From 31 August 2012, Galerie Thaddaeus Ropac is showing a series of 18 new works by Erwin Wurm: sculptured models of different-sized houses.
Modelled on existing buildings of European and American architecture, they were first formed in clay, then attacked in various ways – the artist punched or kicked them, hit them with his elbows or crushed them with his own body weight by lying or sitting on them.
Some of the buildings chosen by the artist are well-known, others anonymous, some selected for personal reasons. The maltreated models include prisons, warehouses, a psychiatric clinic, bunkers, as well as Wurm's parental home and the house belonging to his ex-wife. The Narrenturm [madhouse tower] in Vienna bears footprints, San Quentin State Prison has been slashed open, and Alcatraz has a hole, dug out by hand, which might just as well have been made by a violent explosion.
In this group of works, violence is very much to the fore. The marks of destruction are preserved through being cast in bronze, acrylic or even polyester, and refined by silver- or gold-plating. The buildings have a closed surface area; neither windows nor doors allow a view of the interior. The cladding is the important feature, as in the artist's earlier sculptures, where the form was determined by garments on plinths.
The house, a symbol of withdrawal, but also of sociability and living together, is here the opposite: defined purely from the exterior, as an object. The works are set in a row, as a formal enumeration reminiscent of the photographic typologies of water-towers and winding-towers or silos by Bernd and Hilla Becher in the 1960s. This purely formal conception is in turn counteracted by the sensual components of the production and immediate destruction, and by aestheticisation through the material in which the models (initially made of malleable clay) are cast, and the patina they may acquire.
The artist made the models first out of clay, only to ruin their perfect form in a wide variety of ways. There is something playful yet compulsive in this process of creation and destruction, and of preservation and thus re-creation of form
The deformation gives the works the amorphous character that has made his style iconic, but in a quite different way; it is not through inflating or narrowing, or any other distortion of the scale, but through destruction, that the works get out of the norm and off balance. The results remind one of Buster Keaton's wrongly assembled prefab in One Week – a kind of surreal distortion. By casting the works in bronze, acrylic or polyester, Erwin Wurm to some extent blurs the sensual gesture in the malleable clay. The marks and impressions of this gesture still, however, remain clearly visible, as for example the trouser seams on a stereotype American farmhouse which the artist sat on.
The often alluring gold or silver or gloss-varnished surfaces trivialise and conceal the course of the purposeful attacks, and add glory to the destruction. The buildings on which his sculptures are modelled are often bunkers, warehouses, his parental home, or the house of his ex-wife, as well as well-known prisons – places where locking in or out is, in the widest sense, important.

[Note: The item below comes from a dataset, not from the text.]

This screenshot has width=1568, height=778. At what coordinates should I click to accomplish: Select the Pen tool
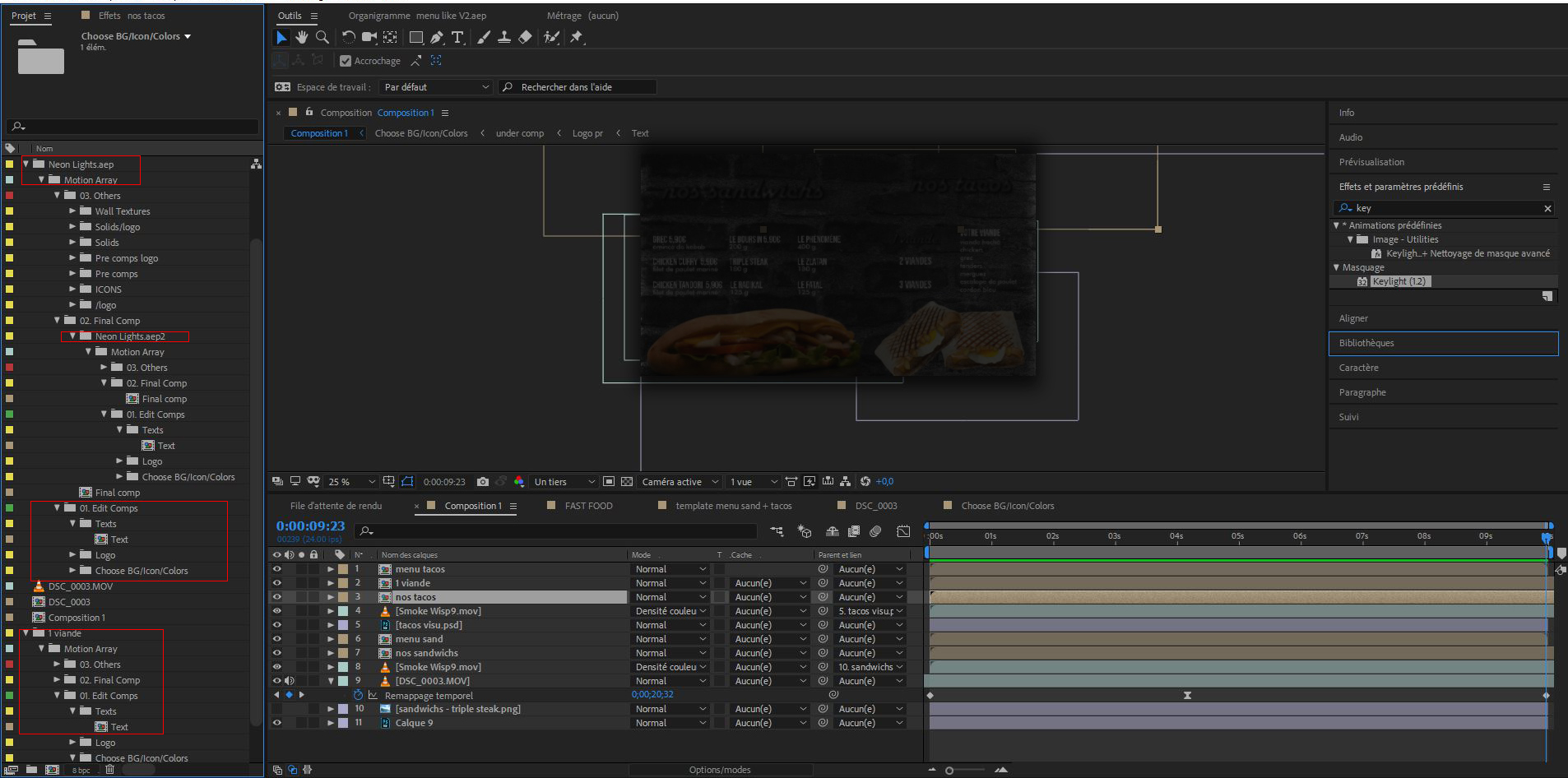(437, 37)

Erwin Wurm was born in Bruck an der Mur/Austria, in 1954; he lives and works in Vienna and Limberg. He gained a reputation in the early 1990s for his "One-Minute-Sculptures", for which his models posed in relation to everyday objects, holding their position for a minute and thus becoming, however briefly, sculptures.
He was recently distinguished by a solo exhibition in the Bass Museum of Art/Miami and the Dallas Contemporary Art Museum/Texas. On 21 September, a solo exhibition of his works opens in the Centro de Arte Contemporáneo, Málaga/Spain, where some loans from the gallery will also be on show. In December this year a solo exhibition will be held in the Albertina/Vienna, and next spring a solo exhibition in the ZKM/Karlsruhe.
A book with a text by Abraham Orden will be published to accompany the exhibition.